Laboratoire de Physique Théorique

de la Matière Condensée

- Léo REGNIER : Complete visitation statistics of one-dimensional random walks
Doctorant en 2ème année, sous la supervision d'Olivier Bénichou

Random walks are often used to describe exploration processes of a spatial domain, such as dynamics on the web or relaxation in disordered media. one of the most fundamental observable to describe this process is the number of distinct sites visited up to time t, N(t). This quantity has been extensively studied in the physical and mathematical litterature: its average, variance, single time distribution P(N(t)), or even its covariance Cov(N(t_1),N(t_2)) have been characterized. However, little was known about the multiple time distribution which is crucial to fully describe the exploration process.
In my talk, I will present the results given in [1], in which we determine the complete statistical statistical behavior of the stochastic process (N(t))_t>0, namely the probability that n_1, n_2, n_3... distinct sites are visited at times t_1, t_2, t_3... From this multiple-time distribution, we show that the visitation statistics of 1d random walks are temporally correlated and we quantify the non-Markovian nature of the process. We exploit these ideas to derive unexpected results for the two-time trapping problem and also to determine the visitation statistics of two important stochastic processes, the run-and-tumble particle and the biased random walk.
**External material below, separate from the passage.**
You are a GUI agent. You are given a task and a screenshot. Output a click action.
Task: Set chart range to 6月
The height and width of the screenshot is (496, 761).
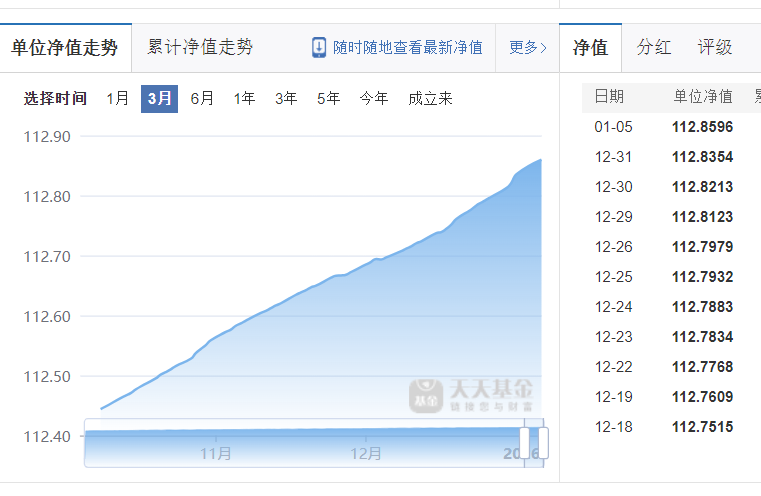[x=202, y=98]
- Adriano ANGELONE : Disorder-free quantum glasses in quasicrystalline lattices

Quasicrystals, ordered but not periodic structures, have been originally discovered in the context of solid state physics, and have since inspired considerable research efforts thanks to their peculiar geometric properties. Their experimental realization in photonic systems and cold atom setups has generated further interest, resulting in many studies investigating the properties of interacting quantum particles moving in quasicrystalline lattice structures. One of the most interesting results of these works has been the discovery of Bose Glass (BG) states, globally localized but displaying local patches of delocalized particles. In all of these studies, however, the quasicrystalline substrates were accompanied by disorder, to closely model cold atom experimental platforms; this leaves open the question as to if and how the typical phase diagram of these systems changes in the disorder-free case.
In this talk, I will discuss recent results by my co-workers and I on a system of particles interacting via finite-range interactions on a disorder-free quasicrystalline lattice. Using numerically exact Path Integral Monte Carlo simulations, we obtain the first approximation-free phase diagram of a model in this setting, confirming the existence of a BG phase in the absence of disorder (at odds with previous mean-field predictions). Our results are of great interest given the perspective of laboratory engineering of disorder-free quasicrystalline systems via photonic experiments.